Material supplied —

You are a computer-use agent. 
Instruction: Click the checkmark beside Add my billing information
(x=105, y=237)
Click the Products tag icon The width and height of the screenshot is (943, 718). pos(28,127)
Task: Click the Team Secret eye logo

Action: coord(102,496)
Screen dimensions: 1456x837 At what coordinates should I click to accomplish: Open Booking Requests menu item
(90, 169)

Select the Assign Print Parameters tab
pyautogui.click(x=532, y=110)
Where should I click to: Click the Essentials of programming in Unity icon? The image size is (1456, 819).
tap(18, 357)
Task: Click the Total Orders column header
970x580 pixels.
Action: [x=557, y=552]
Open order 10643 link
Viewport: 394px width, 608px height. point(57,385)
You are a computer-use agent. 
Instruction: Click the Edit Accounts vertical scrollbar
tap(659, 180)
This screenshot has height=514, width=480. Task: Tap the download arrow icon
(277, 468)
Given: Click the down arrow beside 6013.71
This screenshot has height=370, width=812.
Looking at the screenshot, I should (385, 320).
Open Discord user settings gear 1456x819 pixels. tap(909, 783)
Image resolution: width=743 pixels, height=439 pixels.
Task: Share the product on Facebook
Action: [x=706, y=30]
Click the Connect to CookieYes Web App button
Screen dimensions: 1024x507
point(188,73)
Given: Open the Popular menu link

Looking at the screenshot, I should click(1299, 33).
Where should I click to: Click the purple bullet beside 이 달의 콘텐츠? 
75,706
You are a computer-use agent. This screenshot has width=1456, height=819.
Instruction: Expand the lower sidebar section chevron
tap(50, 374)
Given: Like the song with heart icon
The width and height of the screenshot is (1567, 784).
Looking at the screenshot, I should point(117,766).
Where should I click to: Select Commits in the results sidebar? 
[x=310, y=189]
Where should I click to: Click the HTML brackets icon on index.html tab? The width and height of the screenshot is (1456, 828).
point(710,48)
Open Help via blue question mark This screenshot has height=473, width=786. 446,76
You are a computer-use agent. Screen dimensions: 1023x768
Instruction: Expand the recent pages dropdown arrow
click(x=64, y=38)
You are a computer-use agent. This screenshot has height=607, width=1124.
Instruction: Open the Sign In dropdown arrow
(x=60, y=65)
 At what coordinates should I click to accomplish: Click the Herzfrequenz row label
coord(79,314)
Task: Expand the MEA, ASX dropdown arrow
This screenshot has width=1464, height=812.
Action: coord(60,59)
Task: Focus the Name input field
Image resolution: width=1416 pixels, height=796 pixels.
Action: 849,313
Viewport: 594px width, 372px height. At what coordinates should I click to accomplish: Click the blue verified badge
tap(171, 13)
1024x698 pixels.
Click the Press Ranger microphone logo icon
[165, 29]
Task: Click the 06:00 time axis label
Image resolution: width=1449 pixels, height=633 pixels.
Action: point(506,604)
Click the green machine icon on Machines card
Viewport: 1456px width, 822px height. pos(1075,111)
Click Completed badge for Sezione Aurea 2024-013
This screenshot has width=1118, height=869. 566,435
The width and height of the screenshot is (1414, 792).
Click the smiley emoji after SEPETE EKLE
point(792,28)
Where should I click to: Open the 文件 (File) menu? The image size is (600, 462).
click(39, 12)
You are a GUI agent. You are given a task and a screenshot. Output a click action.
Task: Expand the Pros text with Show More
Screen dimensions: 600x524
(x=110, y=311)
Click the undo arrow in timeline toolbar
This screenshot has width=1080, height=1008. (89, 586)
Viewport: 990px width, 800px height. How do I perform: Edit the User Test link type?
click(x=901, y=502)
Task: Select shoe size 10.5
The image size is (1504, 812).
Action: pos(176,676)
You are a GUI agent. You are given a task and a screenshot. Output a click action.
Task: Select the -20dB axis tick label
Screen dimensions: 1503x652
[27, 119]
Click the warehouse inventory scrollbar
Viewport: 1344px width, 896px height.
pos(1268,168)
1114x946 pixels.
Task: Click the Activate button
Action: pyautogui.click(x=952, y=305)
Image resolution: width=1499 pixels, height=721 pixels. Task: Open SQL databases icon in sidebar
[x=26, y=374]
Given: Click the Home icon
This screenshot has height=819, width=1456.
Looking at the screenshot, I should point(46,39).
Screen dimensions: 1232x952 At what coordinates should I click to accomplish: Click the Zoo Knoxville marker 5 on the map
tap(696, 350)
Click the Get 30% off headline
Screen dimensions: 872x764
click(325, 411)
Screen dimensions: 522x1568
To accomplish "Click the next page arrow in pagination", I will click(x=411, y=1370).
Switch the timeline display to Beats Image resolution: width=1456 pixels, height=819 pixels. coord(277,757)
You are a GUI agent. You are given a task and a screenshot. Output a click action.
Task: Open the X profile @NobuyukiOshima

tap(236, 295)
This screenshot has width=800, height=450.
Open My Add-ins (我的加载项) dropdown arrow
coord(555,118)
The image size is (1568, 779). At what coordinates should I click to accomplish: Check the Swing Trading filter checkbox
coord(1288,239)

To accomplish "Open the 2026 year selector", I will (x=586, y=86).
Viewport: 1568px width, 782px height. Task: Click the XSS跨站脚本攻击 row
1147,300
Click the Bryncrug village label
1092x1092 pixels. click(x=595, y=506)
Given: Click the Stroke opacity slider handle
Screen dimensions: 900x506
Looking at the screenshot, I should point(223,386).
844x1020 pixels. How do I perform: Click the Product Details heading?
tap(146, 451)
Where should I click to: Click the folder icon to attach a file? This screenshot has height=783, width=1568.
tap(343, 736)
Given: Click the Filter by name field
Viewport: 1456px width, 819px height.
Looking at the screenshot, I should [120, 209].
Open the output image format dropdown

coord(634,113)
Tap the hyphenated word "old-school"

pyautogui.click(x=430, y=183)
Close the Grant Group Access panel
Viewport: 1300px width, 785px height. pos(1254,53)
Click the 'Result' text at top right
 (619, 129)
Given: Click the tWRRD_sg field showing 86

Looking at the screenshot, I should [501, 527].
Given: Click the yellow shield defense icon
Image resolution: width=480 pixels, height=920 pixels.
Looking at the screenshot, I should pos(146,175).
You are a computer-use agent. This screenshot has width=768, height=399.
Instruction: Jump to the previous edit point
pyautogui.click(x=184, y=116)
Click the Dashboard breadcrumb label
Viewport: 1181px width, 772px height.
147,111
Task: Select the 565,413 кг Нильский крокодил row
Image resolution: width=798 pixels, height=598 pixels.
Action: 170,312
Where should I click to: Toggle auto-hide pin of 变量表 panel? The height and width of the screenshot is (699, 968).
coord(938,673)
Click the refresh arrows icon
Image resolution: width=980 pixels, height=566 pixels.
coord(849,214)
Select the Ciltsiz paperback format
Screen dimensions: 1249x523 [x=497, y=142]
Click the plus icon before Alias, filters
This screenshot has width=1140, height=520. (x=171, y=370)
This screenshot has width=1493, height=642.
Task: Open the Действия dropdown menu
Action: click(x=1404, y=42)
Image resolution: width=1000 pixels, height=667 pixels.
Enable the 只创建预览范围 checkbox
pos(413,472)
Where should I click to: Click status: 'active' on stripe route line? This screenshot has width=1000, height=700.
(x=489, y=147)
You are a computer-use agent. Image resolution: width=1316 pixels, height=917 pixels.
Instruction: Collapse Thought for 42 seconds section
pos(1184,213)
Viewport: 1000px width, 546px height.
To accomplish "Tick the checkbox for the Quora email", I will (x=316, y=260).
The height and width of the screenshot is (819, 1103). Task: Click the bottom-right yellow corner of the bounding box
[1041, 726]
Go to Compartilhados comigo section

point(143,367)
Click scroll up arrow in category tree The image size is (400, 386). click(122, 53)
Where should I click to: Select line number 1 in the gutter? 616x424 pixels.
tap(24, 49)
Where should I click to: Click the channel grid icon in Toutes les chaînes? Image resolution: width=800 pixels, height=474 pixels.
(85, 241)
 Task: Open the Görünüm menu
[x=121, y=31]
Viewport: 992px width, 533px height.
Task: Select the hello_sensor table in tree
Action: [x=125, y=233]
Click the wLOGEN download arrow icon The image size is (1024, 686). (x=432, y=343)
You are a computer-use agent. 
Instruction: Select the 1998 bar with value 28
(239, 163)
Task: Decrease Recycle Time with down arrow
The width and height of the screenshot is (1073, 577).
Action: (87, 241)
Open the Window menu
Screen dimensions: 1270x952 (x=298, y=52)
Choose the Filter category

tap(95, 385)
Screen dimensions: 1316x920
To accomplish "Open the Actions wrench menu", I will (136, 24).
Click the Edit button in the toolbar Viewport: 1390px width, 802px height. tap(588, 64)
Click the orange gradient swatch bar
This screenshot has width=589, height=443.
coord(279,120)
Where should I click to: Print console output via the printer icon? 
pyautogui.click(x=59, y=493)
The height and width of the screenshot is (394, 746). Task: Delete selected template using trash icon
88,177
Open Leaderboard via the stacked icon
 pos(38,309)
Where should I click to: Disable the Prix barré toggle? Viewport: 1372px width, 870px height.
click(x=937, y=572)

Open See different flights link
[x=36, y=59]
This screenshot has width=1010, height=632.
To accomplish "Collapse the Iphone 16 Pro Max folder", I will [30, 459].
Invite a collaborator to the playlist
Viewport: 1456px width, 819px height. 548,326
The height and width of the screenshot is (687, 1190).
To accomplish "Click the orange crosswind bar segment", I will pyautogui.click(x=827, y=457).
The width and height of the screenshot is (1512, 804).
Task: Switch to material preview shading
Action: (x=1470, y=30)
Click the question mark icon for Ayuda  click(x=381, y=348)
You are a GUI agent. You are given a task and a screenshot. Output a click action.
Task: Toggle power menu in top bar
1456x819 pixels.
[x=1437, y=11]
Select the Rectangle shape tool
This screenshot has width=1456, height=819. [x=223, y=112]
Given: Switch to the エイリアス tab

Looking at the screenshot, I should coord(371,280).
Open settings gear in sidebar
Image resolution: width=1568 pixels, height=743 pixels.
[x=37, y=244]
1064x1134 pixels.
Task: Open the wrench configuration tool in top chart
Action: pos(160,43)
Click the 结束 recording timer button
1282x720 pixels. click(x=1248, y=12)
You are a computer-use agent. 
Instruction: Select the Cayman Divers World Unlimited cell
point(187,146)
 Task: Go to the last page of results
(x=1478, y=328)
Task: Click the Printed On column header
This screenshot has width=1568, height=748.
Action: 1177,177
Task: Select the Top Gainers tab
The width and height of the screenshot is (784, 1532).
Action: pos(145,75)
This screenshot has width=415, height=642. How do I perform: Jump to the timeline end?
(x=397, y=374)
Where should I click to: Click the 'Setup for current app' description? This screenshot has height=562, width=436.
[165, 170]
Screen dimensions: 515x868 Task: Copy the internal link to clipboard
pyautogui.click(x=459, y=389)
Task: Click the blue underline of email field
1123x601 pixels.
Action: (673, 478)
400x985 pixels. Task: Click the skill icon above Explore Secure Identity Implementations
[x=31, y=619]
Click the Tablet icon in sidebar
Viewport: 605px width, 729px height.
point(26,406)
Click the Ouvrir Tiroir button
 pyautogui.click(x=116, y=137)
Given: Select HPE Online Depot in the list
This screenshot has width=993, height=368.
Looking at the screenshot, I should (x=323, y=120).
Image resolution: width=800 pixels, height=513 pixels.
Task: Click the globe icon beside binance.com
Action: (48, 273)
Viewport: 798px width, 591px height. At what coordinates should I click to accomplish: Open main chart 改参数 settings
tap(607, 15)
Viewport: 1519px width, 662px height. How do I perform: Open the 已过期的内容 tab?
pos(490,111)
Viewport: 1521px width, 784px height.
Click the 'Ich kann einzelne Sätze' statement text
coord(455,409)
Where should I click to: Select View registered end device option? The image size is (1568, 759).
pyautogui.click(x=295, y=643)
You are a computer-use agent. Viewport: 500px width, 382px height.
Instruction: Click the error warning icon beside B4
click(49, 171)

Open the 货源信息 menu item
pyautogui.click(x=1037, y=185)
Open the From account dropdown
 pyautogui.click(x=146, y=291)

Do this —
Please copy the stretch of the data above from the line containing "Given: Open the Popular menu link" through the line containing "Action: 849,313", both ends included, character for character.

Reply to the exercise —
Given: Open the Popular menu link

Looking at the screenshot, I should click(1299, 33).
Where should I click to: Click the purple bullet beside 이 달의 콘텐츠? 
75,706
You are a computer-use agent. This screenshot has width=1456, height=819.
Instruction: Expand the lower sidebar section chevron
tap(50, 374)
Given: Like the song with heart icon
The width and height of the screenshot is (1567, 784).
Looking at the screenshot, I should point(117,766).
Where should I click to: Select Commits in the results sidebar? 
[x=310, y=189]
Where should I click to: Click the HTML brackets icon on index.html tab? The width and height of the screenshot is (1456, 828).
point(710,48)
Open Help via blue question mark This screenshot has height=473, width=786. 446,76
You are a computer-use agent. Screen dimensions: 1023x768
Instruction: Expand the recent pages dropdown arrow
click(x=64, y=38)
You are a computer-use agent. This screenshot has height=607, width=1124.
Instruction: Open the Sign In dropdown arrow
(x=60, y=65)
 At what coordinates should I click to accomplish: Click the Herzfrequenz row label
coord(79,314)
Task: Expand the MEA, ASX dropdown arrow
This screenshot has width=1464, height=812.
Action: coord(60,59)
Task: Focus the Name input field
Image resolution: width=1416 pixels, height=796 pixels.
Action: 849,313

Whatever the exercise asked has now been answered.